The following section details the main steps of the workflow.

1. Concatenates input files and generate per read stats.

The fastcat/bamstats tool is used to concatenate multi-file samples to be processed by the workflow. It will also output per read stats including average read lengths and qualities.

2. Stranding and identification of full-length reads

Reads derived from a 10x Genomics library will ideally be flanked by two different adapter sequences. These reads are more likely to represent full length mRNA molecules, although that isn't guaranteed as some cDNAs may have been created by internal priming or represent other cDNA synthesis artifacts. See this 10x Genomics Technical Note for more information.

This stage of the workflow assigns an adapter configuration to each read. This assigned configurations allows the stranding and orientating the reads. The following schematic shows an example read structure from 10x Genomics 3′ library .

10x read structure

Fig.1 Read structure for 10x 3prime kit reads

Adapter are located within the reads using vsearch (Read1 and TSO in Fig.1 in the case of the 3prime kit). The table below details the adapter sequences for each of the 10x Genomics kits, along with links to the relevant user guides.

Kit adapter1 adapter2 10x user guide
3′ CTACACGACGCTCTTCCGATCT ATGTACTCTGCGTTGATACCACTGCTT 3' kit
multiome CTACACGACGCTCTTCCGATCT ATGTACTCTGCGTTGATACCACTGCTT 5' kit
5′ CTACACGACGCTCTTCCGATCT GTACTCTGCGTTGATACCACTGCTT multiome kit

Concatenated reads are identified by adapter configuration and are split into individual subreads and reorientated if required. The following table details the various configurations and the actions taken for each.

configuration action
Full length Reads are trimmed from each side and oriented and adapter2 is removed
Single adapter1 Reads are oriented and trimmed from adapter1 end only
Single adapter2 Reads are oriented and trimmed from the adapter2 end only
double adapter1 Reads are trimmed from both sides
double adapter2 Reads are trimmed from both sides
other No valid adapters found; not used in further analysis

Adapter configuration summaries can be found in the output file {{ alias }}/{{ alias }}.config_stats.json"

To only process full length reads the option --full_length_only should be set to true (default: true). If set to false, reads with only a single adapter or other non-full-length adapter configurations will also be processed.

3. Extract cell barcodes and UMIs

The next step is to extract 10x Genomics barcodes and UMI sequences from the stranded and trimmed reads.

In order to do this, the first 100bp of each read are aligned to a reference probe using parasail. This probe contains a suffix of the adapter1 sequence, some ambiguities ("Ns") representing the barcode and UMI, and a polyT tract.

probe image

Fig.2 Schematic of a 3′ v3 probe aligned to the read prefix

In this case, the first 16bp of the read that aligns to the N probe region is where the barcode is expected to be, so this sequence is assigned as uncorrected barcode. The following 12 bp are where the UMI is expected, and is assigned to uncorrected umi.

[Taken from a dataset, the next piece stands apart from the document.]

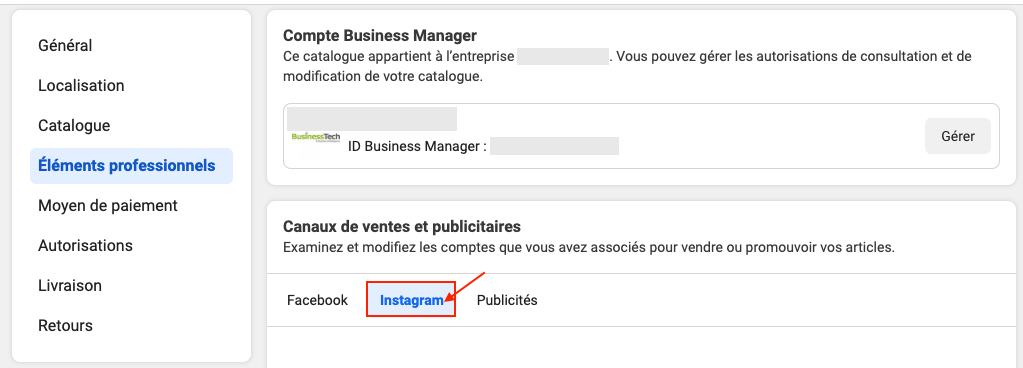Switch to the Facebook tab
The image size is (1023, 368).
[x=318, y=300]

The probe sequence will vary depending on the size of the expected barcode and UMI, which can be found in the following table.

kit version barcode length UMI length
3′ v2 16 10
3′ v3 16 12
5′ v1 16 10
multiome v1 16 12

Workflow options:

  • The size of the adapter1 suffix can be specified with: barcode_adapter1_suff_length

Once the barcode and UMI has been extracted, these are then trimmed from the reads along with the adapter1 sequence. These trimmed reads are then used in the alignment step.

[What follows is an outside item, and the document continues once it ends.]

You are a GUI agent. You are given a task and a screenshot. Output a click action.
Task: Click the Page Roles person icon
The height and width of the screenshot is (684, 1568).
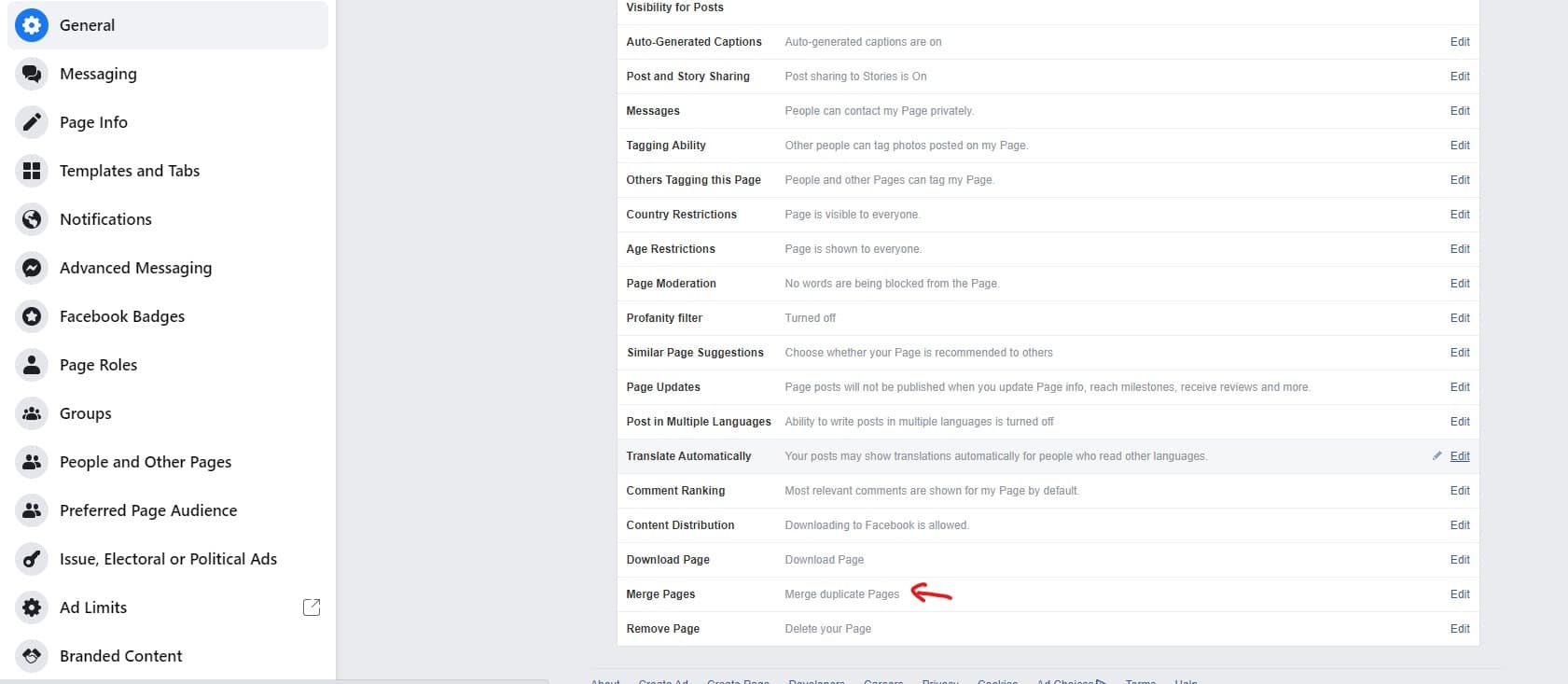pyautogui.click(x=32, y=365)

4. Aligning reads to genome

The next stage is to align the preprocessed reads to the reference genome. This enables gene and transcript read assignment in downstream steps.

The stranded and trimmed FASTQ reads are mapped to the reference genome using minimap2.
The parameter resources_mm2_max_threads int controls the threads given to an alignment process. Other optional parameters can be supplied to minimap2 using resources_mm2_flags (for example --resources_mm2_flags="-I 16GB").

5. Barcode correction

The aim of this stage is to correct errors present in the previously extracted barcodes. 10x Genomics barcodes are not random; all possible barcode sequences can be found in a whitelist of known barcodes. The appropriate whitelist for each kit and version is chosen automatically by the workflow. The whitelist is used to generate a shortlist of high quality barcodes present in the sample, which is then used to correct barcode errors.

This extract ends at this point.